ポスト・イット・フラッグのおもてなし



本を読んでいるときに
自分が気になった場所をどうチェックしていますか?
齋藤孝先生の薫陶を受けていれば三色ボールペンだろうし、
ブックオフに売るのをあきらめれば端を少し折ってみてもよい。
久しぶりにポスト・イットを使ってみるかと文具店をのぞくと
改良された新製品が並んでいる。


僕が気に入ったのは「ポスト・イット・フラッグ透明見出し683MH」。
10ミリx 43.6ミリ。各20枚ずつ6色で計120枚。
357円(消費税込み)。

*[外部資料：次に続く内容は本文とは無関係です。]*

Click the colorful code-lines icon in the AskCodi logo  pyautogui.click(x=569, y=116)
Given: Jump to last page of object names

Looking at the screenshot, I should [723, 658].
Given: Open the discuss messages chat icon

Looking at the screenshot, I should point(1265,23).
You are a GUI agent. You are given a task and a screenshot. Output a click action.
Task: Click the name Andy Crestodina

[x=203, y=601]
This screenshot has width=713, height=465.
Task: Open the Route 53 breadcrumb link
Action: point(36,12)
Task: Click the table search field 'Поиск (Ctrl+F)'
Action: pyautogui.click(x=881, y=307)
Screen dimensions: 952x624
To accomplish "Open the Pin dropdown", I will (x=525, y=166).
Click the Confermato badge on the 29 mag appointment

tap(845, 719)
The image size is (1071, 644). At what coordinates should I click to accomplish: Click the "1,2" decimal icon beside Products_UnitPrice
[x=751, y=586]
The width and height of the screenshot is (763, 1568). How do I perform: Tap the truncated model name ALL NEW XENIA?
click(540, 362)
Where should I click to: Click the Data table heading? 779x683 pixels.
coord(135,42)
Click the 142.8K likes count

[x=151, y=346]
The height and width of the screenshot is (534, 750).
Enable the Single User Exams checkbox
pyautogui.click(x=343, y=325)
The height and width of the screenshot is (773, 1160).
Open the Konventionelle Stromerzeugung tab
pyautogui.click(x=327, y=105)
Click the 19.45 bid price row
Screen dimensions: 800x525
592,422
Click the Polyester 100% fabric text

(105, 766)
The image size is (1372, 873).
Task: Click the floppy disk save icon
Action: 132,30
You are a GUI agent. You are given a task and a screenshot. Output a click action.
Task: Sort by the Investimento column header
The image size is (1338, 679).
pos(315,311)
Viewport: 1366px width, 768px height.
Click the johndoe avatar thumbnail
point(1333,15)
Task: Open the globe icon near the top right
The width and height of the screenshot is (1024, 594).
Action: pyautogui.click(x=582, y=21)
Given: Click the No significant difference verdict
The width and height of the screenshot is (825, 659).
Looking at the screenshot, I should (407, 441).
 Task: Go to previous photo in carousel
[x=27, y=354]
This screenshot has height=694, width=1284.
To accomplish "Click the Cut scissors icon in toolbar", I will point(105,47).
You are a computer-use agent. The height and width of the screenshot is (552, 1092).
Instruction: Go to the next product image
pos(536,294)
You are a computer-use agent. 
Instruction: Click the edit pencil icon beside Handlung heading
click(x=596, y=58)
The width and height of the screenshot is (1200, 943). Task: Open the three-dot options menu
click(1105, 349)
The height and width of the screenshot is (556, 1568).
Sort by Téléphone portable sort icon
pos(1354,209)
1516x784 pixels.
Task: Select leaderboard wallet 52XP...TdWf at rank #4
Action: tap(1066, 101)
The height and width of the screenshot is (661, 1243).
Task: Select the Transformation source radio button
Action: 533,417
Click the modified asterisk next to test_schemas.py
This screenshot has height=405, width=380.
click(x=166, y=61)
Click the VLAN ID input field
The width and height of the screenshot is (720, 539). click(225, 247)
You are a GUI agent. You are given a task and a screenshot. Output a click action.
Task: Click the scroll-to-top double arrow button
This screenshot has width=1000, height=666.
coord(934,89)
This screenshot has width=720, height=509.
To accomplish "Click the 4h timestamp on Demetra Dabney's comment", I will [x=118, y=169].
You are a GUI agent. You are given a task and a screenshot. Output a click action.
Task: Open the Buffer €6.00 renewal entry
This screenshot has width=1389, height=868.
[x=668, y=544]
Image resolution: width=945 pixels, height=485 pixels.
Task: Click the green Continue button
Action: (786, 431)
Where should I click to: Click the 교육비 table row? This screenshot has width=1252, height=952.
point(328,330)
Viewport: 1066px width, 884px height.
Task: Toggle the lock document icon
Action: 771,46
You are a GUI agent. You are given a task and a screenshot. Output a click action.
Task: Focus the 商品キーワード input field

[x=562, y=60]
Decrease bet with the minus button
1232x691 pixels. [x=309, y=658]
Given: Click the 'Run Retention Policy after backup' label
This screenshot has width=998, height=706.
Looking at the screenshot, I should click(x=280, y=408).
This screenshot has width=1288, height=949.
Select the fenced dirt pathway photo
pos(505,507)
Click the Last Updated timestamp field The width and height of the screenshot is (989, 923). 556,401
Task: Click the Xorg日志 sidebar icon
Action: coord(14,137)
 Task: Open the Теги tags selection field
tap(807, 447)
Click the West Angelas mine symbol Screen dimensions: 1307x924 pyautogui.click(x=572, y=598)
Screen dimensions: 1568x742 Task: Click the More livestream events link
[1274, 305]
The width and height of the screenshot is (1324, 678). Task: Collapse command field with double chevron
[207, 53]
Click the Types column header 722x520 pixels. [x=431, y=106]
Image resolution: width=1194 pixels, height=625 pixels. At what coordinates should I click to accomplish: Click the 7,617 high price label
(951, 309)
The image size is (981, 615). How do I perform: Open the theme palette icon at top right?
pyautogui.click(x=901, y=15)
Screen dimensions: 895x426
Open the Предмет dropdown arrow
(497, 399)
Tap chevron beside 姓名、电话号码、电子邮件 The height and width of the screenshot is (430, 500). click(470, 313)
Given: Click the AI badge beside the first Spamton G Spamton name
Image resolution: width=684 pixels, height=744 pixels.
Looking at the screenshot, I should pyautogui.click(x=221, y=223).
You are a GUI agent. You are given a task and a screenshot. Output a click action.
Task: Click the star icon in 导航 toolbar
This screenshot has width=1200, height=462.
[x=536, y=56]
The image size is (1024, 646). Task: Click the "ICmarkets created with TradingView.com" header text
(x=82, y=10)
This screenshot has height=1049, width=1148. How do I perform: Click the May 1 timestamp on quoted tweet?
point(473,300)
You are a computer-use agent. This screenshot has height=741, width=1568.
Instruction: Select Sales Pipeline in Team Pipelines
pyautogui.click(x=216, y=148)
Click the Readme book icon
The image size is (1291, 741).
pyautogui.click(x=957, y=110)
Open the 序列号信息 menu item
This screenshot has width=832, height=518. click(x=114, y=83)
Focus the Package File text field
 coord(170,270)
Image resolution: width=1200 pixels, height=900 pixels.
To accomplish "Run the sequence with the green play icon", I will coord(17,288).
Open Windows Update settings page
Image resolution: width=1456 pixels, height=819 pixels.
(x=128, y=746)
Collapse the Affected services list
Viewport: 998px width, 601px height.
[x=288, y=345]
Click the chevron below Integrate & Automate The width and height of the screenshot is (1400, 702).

1枚3円弱だから、決して安くはない。
フィルム素材だからポスト・イットした本を
カバンに入れて持ち運んでもやぶれないし、
透明だから貼っても下の文字が透けて見えて具合がいい。
ボールペンなどで上からメモを書くこともできる。
おまけにポップアップ式で次から次へと取り出せるから、
本の内容が佳境に入ってきたときも
マシンガンのようにポスト・イットできて気をそがれることもない。
これは使ってみて実に快適だった。
神は細部に宿りたまう。


100円ショップに行けば
ポスト・イットもどきがずらり並んでいるが、
この新製品はまだコピーされていなかった。
この使い勝手はiPhone
iPodMacintoshを使うときの心地よさにどこか似ている。


もうイノベーションもないだろうと思っていた製品に
「おもてなし」を実現した革新があることを発見して
僕はうれしくなった。
一見地味なイノベーションだから
実際に使ってみた人以外は最初はなかなか気づかないだろう。
僕も店頭での試用では使い心地の違いまでは分からなかった。


しかし、いったんこの心地よさを知ってしまうと
なかなか逆戻りしづらい。
中島聡が「おもてなしの経営学」で指摘している主題、
ユーザー・エクスペリエンス、すなわち「おもてなし」がここにもある。
視点を新しくしてまわりを眺めると発見があるものだ。
この新製品に、中国やベトナムで生産する100円ショップの製品が
いつ追いつくのか、それとも追いつけないのか。
経済のテーマとしても興味深い。